[Saved entries]
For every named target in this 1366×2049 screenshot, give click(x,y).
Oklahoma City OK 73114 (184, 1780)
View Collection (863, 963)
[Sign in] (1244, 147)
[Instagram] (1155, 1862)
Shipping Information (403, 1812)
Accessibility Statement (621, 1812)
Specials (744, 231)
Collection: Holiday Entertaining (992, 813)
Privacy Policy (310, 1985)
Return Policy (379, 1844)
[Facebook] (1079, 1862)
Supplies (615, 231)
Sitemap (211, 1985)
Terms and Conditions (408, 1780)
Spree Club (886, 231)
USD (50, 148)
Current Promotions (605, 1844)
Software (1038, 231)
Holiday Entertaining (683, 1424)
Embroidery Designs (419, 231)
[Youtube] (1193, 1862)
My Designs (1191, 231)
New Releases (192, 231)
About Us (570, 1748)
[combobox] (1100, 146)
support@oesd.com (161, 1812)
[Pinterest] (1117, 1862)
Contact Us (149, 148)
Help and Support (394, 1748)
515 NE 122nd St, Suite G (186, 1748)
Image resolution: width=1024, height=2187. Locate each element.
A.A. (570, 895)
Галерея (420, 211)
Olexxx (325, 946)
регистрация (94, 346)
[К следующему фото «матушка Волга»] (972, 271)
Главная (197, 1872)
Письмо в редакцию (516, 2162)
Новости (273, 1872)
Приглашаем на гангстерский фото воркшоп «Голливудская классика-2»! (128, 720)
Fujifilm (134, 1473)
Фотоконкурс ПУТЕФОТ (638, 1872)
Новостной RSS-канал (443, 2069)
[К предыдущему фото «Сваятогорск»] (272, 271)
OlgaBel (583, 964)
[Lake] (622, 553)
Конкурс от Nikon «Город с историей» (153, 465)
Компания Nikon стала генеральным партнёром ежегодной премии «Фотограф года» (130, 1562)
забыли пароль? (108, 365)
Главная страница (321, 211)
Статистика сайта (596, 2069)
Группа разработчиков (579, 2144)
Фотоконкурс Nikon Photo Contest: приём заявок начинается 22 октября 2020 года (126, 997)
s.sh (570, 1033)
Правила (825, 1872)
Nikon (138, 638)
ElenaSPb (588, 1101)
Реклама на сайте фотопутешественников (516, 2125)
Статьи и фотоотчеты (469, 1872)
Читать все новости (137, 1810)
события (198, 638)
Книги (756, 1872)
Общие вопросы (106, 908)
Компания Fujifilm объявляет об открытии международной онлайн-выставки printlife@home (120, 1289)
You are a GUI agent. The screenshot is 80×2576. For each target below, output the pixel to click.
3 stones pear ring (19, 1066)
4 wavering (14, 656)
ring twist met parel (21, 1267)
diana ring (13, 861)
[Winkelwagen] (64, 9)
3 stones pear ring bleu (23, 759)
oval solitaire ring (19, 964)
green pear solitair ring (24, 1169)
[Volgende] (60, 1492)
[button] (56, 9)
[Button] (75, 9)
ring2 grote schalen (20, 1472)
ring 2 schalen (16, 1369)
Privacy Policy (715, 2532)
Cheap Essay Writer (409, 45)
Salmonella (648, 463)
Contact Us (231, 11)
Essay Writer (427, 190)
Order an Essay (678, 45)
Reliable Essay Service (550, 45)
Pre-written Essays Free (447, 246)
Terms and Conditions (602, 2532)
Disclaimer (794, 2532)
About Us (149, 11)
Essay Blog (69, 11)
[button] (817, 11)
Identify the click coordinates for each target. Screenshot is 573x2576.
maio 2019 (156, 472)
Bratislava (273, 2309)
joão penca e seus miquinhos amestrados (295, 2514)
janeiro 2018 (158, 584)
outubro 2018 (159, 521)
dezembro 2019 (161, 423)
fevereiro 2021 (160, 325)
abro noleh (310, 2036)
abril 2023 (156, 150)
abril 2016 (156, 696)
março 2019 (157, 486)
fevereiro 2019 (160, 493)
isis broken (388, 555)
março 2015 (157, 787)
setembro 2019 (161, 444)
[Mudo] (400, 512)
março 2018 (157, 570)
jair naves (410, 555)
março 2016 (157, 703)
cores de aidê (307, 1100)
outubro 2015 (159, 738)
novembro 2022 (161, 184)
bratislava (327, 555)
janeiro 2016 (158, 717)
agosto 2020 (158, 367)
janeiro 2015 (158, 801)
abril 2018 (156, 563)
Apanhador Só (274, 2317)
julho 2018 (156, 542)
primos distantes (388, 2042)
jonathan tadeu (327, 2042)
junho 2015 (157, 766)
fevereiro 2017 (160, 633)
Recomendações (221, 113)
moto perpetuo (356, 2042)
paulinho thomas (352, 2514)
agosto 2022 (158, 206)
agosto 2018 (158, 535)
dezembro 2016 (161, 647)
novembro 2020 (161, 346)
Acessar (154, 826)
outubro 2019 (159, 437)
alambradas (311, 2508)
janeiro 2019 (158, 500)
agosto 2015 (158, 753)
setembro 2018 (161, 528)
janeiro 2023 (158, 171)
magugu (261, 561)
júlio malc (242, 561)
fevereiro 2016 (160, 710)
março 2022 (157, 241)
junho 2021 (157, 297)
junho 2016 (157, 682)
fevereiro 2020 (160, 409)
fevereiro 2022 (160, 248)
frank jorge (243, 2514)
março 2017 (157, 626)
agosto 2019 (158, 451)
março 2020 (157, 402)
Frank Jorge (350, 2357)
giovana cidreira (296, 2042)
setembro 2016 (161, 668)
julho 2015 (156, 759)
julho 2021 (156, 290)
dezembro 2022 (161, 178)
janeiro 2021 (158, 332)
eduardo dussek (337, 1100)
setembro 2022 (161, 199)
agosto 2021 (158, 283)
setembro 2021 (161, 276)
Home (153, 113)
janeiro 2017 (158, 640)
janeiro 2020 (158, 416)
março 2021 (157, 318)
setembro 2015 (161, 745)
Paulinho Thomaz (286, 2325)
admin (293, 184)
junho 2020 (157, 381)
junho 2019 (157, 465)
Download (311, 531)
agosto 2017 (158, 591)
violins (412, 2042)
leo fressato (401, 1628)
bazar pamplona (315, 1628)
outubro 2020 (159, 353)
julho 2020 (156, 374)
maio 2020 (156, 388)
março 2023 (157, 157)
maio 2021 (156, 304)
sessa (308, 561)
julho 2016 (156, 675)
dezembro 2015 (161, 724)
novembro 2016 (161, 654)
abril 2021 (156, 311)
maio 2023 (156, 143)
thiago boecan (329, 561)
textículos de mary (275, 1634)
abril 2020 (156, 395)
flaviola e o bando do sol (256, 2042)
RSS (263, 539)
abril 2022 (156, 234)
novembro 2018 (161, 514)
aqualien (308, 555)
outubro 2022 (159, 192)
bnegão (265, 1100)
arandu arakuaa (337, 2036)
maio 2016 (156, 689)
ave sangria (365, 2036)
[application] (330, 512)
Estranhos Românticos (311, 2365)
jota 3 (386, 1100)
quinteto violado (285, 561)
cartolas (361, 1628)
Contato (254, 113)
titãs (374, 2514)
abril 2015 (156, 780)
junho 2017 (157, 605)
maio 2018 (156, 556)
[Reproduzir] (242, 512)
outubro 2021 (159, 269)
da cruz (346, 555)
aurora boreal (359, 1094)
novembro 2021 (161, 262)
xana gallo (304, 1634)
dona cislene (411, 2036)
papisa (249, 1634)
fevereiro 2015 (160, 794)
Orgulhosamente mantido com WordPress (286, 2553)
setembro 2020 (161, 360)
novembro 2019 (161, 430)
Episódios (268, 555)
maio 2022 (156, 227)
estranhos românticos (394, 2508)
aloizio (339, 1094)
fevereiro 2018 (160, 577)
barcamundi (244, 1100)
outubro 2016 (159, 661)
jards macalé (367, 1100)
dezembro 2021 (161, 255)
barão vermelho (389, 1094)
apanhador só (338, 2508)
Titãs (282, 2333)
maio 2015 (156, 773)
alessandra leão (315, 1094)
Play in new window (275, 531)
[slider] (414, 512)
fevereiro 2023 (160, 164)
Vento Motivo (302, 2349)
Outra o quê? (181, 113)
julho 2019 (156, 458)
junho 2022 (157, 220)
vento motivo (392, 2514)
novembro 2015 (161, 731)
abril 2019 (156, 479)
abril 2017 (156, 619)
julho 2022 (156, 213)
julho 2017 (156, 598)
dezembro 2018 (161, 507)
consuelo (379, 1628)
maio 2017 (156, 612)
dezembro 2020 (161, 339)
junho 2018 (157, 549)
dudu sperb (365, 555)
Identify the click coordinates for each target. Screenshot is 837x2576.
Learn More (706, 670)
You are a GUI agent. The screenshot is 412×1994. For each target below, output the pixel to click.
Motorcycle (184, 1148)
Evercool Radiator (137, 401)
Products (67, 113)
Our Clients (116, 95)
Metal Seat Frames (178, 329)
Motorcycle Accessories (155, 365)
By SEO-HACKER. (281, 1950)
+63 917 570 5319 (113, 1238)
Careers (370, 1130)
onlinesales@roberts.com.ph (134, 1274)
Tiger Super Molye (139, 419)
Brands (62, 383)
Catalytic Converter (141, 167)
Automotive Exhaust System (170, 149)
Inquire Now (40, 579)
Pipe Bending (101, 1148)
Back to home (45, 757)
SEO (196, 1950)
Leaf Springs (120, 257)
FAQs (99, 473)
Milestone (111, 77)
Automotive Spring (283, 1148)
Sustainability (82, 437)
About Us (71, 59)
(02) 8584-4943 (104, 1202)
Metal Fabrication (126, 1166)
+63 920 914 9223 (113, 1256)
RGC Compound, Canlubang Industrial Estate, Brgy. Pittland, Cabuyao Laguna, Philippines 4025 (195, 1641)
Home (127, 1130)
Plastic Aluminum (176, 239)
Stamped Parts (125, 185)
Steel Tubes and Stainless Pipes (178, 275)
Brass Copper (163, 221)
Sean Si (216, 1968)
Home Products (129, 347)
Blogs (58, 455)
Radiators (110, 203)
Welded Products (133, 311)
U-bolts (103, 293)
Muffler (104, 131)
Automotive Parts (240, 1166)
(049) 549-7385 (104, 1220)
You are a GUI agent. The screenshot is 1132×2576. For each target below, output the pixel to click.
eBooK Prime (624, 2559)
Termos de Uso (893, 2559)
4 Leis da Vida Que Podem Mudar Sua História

Problem to solve:
Using the data above, reproduce exactly the lines between those holding "moto perpetuo (356, 2042)" and "dona cislene (411, 2036)", inclusive, and no others.

Answer to this exercise:
moto perpetuo (356, 2042)
paulinho thomas (352, 2514)
agosto 2022 (158, 206)
agosto 2018 (158, 535)
dezembro 2016 (161, 647)
novembro 2020 (161, 346)
Acessar (154, 826)
outubro 2019 (159, 437)
alambradas (311, 2508)
janeiro 2019 (158, 500)
agosto 2015 (158, 753)
setembro 2018 (161, 528)
janeiro 2023 (158, 171)
magugu (261, 561)
júlio malc (242, 561)
fevereiro 2016 (160, 710)
março 2022 (157, 241)
junho 2021 (157, 297)
junho 2016 (157, 682)
fevereiro 2020 (160, 409)
fevereiro 2022 (160, 248)
frank jorge (243, 2514)
março 2017 (157, 626)
agosto 2019 (158, 451)
março 2020 (157, 402)
Frank Jorge (350, 2357)
giovana cidreira (296, 2042)
setembro 2016 (161, 668)
julho 2015 (156, 759)
julho 2021 (156, 290)
dezembro 2022 (161, 178)
janeiro 2021 (158, 332)
eduardo dussek (337, 1100)
setembro 2022 (161, 199)
agosto 2021 (158, 283)
setembro 2021 (161, 276)
Home (153, 113)
janeiro 2017 (158, 640)
janeiro 2020 (158, 416)
março 2021 (157, 318)
setembro 2015 (161, 745)
Paulinho Thomaz (286, 2325)
admin (293, 184)
junho 2020 (157, 381)
junho 2019 (157, 465)
Download (311, 531)
agosto 2017 (158, 591)
violins (412, 2042)
leo fressato (401, 1628)
bazar pamplona (315, 1628)
outubro 2020 (159, 353)
julho 2020 (156, 374)
maio 2020 (156, 388)
março 2023 (157, 157)
maio 2021 (156, 304)
sessa (308, 561)
julho 2016 (156, 675)
dezembro 2015 (161, 724)
novembro 2016 (161, 654)
abril 2021 (156, 311)
maio 2023 (156, 143)
thiago boecan (329, 561)
textículos de mary (275, 1634)
abril 2020 (156, 395)
flaviola e o bando do sol (256, 2042)
RSS (263, 539)
abril 2022 (156, 234)
novembro 2018 (161, 514)
aqualien (308, 555)
outubro 2022 (159, 192)
bnegão (265, 1100)
arandu arakuaa (337, 2036)
maio 2016 (156, 689)
ave sangria (365, 2036)
[application] (330, 512)
Estranhos Românticos (311, 2365)
jota 3 (386, 1100)
quinteto violado (285, 561)
cartolas (361, 1628)
Contato (254, 113)
titãs (374, 2514)
abril 2015 (156, 780)
junho 2017 (157, 605)
maio 2018 (156, 556)
[Reproduzir] (242, 512)
outubro 2021 (159, 269)
da cruz (346, 555)
aurora boreal (359, 1094)
novembro 2021 (161, 262)
xana gallo (304, 1634)
dona cislene (411, 2036)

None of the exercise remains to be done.